_To be done_:
Update the part of the records that opens with the line containing "The image size is (2576, 1428). In" and closes with the line containing "The image size is (2576, 1316)." by changing every "Please return your answer" to "Please give your answer" and keeping everything else the same. Return only those lines.

_Provided information_:
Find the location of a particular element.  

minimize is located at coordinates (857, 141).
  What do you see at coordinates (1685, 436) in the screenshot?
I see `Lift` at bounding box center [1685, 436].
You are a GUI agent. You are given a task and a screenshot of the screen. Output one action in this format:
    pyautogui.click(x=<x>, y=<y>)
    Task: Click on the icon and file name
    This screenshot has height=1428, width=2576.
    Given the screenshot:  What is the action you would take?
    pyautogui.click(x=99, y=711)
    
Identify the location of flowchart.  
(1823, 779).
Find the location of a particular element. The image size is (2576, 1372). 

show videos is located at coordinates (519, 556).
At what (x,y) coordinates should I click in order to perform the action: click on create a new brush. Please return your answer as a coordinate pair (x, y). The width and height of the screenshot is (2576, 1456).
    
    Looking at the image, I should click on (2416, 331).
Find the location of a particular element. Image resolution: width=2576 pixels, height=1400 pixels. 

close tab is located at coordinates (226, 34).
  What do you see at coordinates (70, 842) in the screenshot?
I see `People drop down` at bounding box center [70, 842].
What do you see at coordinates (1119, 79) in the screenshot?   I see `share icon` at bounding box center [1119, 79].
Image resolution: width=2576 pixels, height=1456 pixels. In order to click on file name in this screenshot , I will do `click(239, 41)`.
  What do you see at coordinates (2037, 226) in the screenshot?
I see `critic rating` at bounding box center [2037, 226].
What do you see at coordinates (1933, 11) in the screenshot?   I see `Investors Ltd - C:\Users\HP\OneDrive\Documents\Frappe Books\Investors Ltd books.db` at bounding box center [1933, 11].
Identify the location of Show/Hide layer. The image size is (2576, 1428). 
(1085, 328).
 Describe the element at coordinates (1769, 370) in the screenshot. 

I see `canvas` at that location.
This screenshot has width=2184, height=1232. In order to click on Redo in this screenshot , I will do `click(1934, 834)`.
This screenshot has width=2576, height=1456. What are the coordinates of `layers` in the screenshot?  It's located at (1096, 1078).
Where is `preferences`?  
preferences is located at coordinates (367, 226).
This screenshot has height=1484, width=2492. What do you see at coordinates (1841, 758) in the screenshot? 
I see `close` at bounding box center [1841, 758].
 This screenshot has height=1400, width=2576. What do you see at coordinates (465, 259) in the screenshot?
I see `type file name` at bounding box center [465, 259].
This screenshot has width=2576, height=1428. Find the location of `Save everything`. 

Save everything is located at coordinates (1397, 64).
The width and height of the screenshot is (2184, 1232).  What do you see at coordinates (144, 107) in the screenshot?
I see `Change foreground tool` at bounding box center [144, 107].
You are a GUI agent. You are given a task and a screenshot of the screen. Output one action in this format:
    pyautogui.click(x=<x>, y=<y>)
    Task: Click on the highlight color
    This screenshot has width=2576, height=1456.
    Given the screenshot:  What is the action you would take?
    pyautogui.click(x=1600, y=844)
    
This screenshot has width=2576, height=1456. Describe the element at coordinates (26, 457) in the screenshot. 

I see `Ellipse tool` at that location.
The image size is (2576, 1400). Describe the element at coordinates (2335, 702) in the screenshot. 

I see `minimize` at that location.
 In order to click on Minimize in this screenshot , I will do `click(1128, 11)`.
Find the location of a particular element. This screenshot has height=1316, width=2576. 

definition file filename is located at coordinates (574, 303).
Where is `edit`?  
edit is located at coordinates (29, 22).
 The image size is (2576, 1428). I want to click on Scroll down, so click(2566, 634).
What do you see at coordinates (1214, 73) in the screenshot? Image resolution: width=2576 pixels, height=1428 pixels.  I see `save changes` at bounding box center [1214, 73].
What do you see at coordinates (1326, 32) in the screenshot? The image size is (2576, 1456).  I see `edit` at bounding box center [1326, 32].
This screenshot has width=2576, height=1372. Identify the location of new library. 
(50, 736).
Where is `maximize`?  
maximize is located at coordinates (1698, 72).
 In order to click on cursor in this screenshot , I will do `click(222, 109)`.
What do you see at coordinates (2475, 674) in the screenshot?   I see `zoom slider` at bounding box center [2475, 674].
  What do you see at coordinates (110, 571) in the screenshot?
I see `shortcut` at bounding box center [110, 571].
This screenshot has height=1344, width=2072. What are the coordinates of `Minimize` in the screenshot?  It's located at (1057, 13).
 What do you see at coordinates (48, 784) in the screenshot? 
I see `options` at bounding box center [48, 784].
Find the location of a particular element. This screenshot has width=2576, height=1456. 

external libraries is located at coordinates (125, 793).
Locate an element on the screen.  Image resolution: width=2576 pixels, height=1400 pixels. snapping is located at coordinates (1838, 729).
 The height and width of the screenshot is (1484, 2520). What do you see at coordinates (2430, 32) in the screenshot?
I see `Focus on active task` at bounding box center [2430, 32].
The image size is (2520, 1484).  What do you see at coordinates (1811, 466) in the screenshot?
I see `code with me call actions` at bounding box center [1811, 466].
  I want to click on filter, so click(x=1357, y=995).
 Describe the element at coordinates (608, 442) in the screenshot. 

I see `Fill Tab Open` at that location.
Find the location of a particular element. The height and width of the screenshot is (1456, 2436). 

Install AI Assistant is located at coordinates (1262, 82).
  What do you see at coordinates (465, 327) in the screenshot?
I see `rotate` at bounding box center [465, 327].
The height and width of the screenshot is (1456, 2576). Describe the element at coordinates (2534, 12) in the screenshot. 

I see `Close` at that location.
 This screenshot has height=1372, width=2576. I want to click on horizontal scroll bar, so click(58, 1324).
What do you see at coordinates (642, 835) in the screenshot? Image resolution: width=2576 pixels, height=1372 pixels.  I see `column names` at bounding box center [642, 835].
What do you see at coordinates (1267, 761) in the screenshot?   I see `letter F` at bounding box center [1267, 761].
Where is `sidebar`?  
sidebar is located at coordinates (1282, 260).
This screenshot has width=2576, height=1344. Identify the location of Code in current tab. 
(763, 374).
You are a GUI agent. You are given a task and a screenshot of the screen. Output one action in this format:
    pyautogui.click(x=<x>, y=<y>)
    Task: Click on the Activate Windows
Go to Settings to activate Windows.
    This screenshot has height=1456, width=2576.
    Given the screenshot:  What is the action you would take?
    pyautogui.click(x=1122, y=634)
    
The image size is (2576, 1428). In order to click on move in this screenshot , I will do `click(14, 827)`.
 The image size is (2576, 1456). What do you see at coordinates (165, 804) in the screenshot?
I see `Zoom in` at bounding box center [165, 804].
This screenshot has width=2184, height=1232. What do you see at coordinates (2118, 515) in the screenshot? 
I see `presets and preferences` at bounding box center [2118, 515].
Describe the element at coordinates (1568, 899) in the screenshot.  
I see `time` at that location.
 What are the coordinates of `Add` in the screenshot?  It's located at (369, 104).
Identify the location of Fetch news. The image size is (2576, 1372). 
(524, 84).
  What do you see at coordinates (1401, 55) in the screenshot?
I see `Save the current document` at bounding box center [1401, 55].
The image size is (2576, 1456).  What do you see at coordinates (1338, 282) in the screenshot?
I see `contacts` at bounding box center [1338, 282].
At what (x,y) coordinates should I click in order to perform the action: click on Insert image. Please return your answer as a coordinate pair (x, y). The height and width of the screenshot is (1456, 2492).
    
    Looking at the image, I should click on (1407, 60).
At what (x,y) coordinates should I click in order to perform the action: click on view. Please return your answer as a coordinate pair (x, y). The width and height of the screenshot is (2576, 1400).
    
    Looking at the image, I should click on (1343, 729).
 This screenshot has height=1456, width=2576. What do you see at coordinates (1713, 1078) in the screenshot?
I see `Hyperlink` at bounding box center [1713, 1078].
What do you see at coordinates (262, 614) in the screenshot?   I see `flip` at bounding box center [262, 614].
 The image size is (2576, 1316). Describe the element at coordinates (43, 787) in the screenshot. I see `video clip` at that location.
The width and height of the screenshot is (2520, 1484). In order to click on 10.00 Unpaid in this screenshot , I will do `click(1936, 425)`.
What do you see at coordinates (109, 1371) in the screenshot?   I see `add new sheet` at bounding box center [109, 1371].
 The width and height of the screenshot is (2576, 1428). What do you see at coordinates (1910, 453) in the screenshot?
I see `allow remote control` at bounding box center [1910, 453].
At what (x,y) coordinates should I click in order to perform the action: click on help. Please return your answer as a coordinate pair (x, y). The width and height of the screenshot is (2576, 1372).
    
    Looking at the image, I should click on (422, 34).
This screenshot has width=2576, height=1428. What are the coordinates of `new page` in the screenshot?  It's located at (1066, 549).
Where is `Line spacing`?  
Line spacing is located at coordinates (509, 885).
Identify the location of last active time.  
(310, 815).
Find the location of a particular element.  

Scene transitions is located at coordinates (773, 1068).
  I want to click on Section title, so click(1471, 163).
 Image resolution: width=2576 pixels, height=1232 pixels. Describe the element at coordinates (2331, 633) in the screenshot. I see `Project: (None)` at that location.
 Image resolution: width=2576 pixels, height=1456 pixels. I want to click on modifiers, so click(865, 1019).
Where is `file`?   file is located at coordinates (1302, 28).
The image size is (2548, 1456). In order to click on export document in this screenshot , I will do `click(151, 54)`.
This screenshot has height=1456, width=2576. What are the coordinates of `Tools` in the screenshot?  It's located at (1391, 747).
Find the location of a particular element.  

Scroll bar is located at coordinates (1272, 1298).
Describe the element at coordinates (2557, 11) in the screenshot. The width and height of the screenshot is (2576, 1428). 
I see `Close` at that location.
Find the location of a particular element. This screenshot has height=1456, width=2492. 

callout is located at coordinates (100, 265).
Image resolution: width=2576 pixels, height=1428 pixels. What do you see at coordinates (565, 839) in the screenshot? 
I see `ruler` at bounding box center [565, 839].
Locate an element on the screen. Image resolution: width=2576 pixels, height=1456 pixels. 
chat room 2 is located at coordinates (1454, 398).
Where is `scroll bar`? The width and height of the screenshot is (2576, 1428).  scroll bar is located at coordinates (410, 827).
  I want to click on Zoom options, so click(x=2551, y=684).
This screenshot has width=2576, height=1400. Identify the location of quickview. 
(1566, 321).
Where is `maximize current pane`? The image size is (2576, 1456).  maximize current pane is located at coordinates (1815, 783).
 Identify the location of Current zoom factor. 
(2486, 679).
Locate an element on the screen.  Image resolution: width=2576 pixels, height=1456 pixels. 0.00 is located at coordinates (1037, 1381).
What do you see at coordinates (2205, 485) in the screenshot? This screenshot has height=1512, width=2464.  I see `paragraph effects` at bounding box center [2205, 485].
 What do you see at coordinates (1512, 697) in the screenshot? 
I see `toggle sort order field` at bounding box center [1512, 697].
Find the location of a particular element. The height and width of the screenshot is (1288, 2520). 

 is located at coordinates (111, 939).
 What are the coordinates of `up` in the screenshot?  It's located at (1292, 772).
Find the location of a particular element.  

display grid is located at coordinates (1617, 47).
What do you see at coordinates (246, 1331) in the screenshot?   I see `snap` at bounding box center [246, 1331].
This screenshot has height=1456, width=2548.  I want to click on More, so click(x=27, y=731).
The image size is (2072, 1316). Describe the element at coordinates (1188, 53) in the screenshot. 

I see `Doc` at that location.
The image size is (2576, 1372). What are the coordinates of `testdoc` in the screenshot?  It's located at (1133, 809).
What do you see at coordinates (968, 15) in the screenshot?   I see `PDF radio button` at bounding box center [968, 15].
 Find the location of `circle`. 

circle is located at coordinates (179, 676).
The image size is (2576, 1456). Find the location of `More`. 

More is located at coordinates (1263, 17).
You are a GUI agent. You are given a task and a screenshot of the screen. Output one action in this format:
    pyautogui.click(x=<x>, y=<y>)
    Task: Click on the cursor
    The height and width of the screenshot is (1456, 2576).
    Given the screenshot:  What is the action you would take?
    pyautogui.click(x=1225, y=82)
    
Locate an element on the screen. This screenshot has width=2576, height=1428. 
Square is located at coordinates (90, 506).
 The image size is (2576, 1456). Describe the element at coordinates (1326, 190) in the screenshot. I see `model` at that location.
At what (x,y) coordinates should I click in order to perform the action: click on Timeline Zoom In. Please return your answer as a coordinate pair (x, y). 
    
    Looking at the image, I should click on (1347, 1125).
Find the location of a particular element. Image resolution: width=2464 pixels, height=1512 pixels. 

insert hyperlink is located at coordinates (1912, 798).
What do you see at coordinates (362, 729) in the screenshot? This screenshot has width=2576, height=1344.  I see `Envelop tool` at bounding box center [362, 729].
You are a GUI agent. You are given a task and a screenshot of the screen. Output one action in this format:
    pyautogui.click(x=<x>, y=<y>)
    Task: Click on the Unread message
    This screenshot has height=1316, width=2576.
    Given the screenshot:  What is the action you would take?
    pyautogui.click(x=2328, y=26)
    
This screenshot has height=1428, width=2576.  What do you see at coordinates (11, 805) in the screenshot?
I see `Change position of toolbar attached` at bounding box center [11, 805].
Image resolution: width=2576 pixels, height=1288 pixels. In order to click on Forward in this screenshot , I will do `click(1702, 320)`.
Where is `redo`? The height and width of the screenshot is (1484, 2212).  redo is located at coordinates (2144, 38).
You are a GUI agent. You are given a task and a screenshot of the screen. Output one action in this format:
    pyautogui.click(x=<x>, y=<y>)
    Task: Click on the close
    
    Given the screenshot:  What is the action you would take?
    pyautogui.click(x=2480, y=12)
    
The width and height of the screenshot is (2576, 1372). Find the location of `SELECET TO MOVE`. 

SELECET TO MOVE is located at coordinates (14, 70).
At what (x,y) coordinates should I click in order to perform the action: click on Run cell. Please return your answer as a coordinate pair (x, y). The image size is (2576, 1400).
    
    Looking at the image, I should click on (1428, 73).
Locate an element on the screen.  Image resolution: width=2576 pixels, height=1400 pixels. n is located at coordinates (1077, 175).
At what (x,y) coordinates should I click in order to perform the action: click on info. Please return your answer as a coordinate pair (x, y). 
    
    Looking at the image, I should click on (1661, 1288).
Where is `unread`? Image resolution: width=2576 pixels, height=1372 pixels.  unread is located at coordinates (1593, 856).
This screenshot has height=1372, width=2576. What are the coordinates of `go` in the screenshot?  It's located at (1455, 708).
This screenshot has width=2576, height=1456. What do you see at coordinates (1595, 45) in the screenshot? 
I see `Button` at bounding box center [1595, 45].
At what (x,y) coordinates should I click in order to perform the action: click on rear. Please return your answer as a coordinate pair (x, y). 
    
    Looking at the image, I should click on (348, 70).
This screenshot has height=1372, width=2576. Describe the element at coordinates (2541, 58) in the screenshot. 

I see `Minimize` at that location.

_The solution_:
The image size is (2576, 1428). In order to click on move in this screenshot , I will do `click(14, 827)`.
 The image size is (2576, 1456). What do you see at coordinates (165, 804) in the screenshot?
I see `Zoom in` at bounding box center [165, 804].
This screenshot has width=2184, height=1232. What do you see at coordinates (2118, 515) in the screenshot? 
I see `presets and preferences` at bounding box center [2118, 515].
Describe the element at coordinates (1568, 899) in the screenshot.  
I see `time` at that location.
 What are the coordinates of `Add` in the screenshot?  It's located at (369, 104).
Identify the location of Fetch news. The image size is (2576, 1372). 
(524, 84).
  What do you see at coordinates (1401, 55) in the screenshot?
I see `Save the current document` at bounding box center [1401, 55].
The image size is (2576, 1456).  What do you see at coordinates (1338, 282) in the screenshot?
I see `contacts` at bounding box center [1338, 282].
At what (x,y) coordinates should I click in order to perform the action: click on Insert image. Please give your answer as a coordinate pair (x, y). The height and width of the screenshot is (1456, 2492).
    
    Looking at the image, I should click on (1407, 60).
At what (x,y) coordinates should I click in order to perform the action: click on view. Please give your answer as a coordinate pair (x, y). The width and height of the screenshot is (2576, 1400).
    
    Looking at the image, I should click on (1343, 729).
 This screenshot has height=1456, width=2576. What do you see at coordinates (1713, 1078) in the screenshot?
I see `Hyperlink` at bounding box center [1713, 1078].
What do you see at coordinates (262, 614) in the screenshot?   I see `flip` at bounding box center [262, 614].
 The image size is (2576, 1316). Describe the element at coordinates (43, 787) in the screenshot. I see `video clip` at that location.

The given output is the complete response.